Three modest seasons later, tragedy struck when his girlfriend and her two children were killed in a car crash in Guyana. Desperate for a change of scenery, he was loaned out for a season to Nottingham Forest, but after making a blistering start to his Premiership career, he earned himself a reputation for wastefulness and fell out with Coach Dave Bassett. "I was young and it was a bad time for me. I was not very happy," he recalls.

Rennes boss Paul Le Guen sent him to Lorient when his loan spell ended, where the Ligue 2 side's Coach Christian Gourcuff accused him of selfish play and wasting too much possession.

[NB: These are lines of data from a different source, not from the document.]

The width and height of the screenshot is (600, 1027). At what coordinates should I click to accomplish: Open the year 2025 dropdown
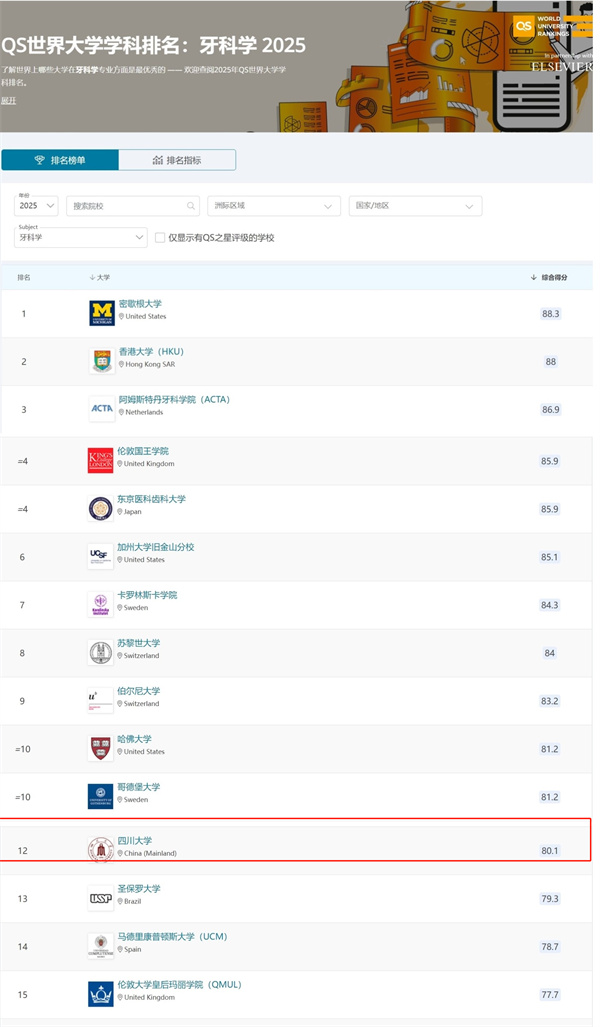(x=36, y=206)
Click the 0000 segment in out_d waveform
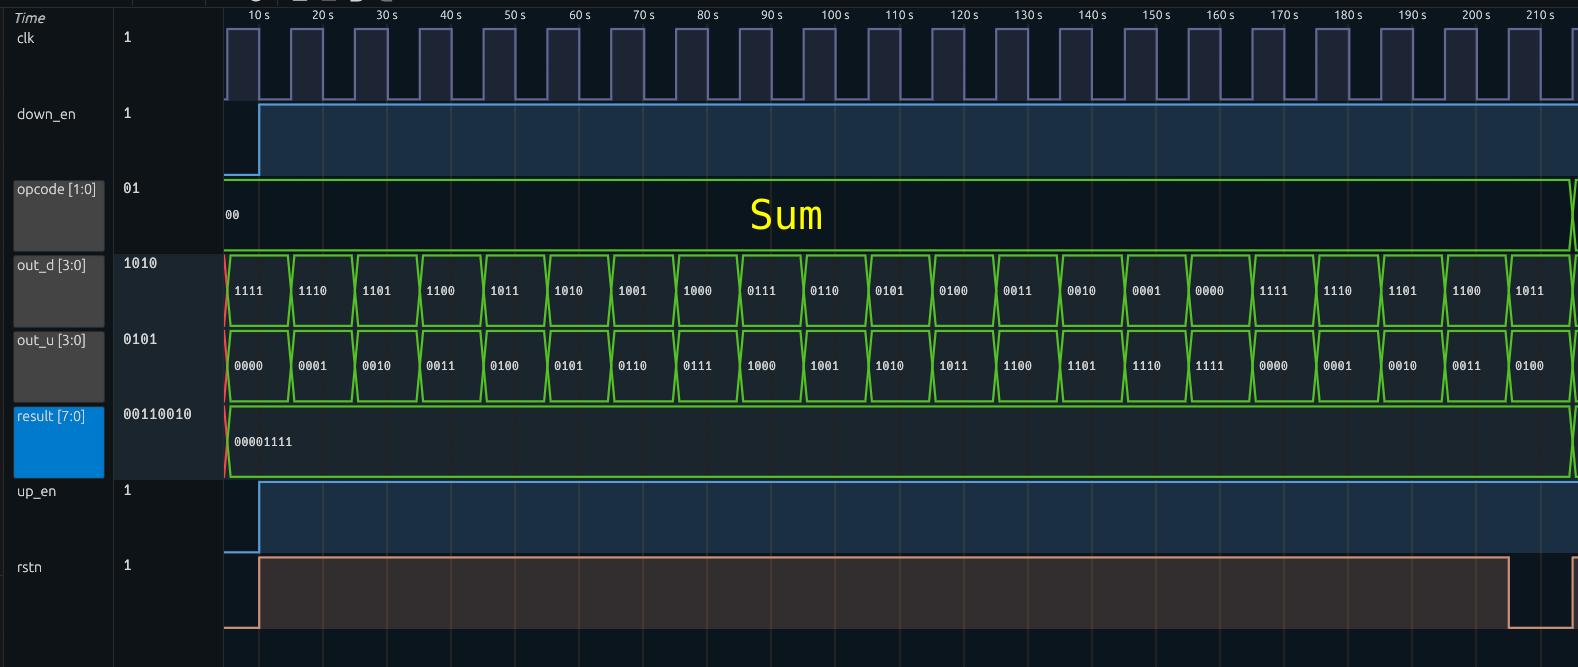 (x=1209, y=291)
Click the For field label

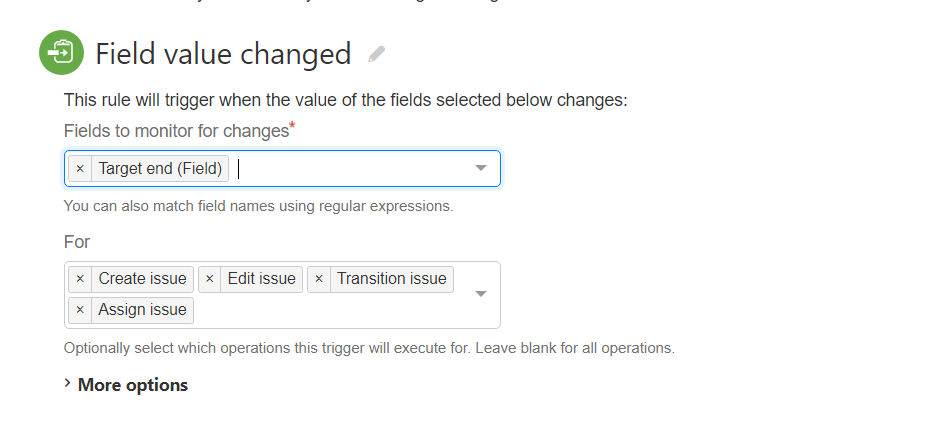[x=77, y=242]
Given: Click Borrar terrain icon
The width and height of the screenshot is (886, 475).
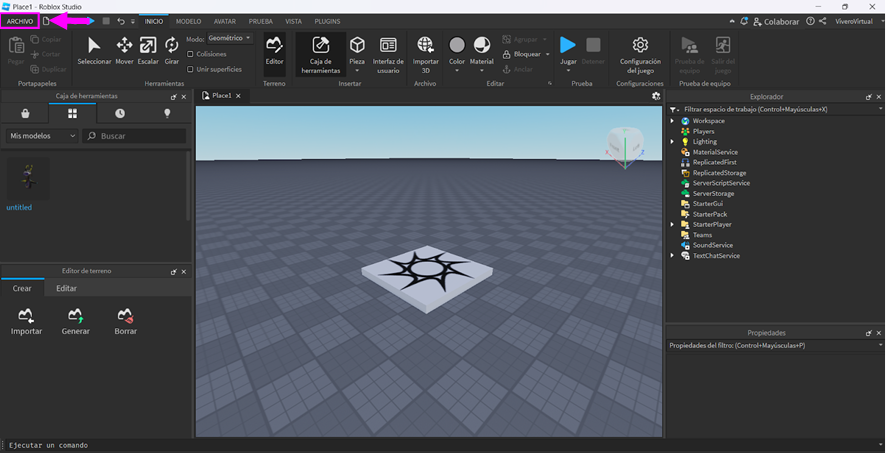Looking at the screenshot, I should point(125,321).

He often featured on the right of midfield, but still scored 25 goals in two seasons, helping the club up into the elite. And under the watchful eye of new Coach Angel Marcos, he began to transform his game. The Argentinean used him as a centre-forward and taught him to slow down before shooting, and a year after being transfer-listed, he netted 19 Ligue 1 strikes as well as the winner against Bastia in the 2002 Coupe de France Final.

By then he had already signed for Bordeaux, and contributed 11 goals in his first season. Disaster struck again in December 2003, however, when he suffered a serious knee injury against PSG that kept him out of action for almost a year until he finally returned in November 2004.

He accused the club of not supporting him through his convalescence, but is now concentrating on rediscovering the form he showed under Marcos at Lorient. "I've never hidden the fact that my ambition is to make a stack of money," he says with rare honesty. "But I know that if I am to realise my dream of playing in England again, I have to score a lot of goals for Bordeaux."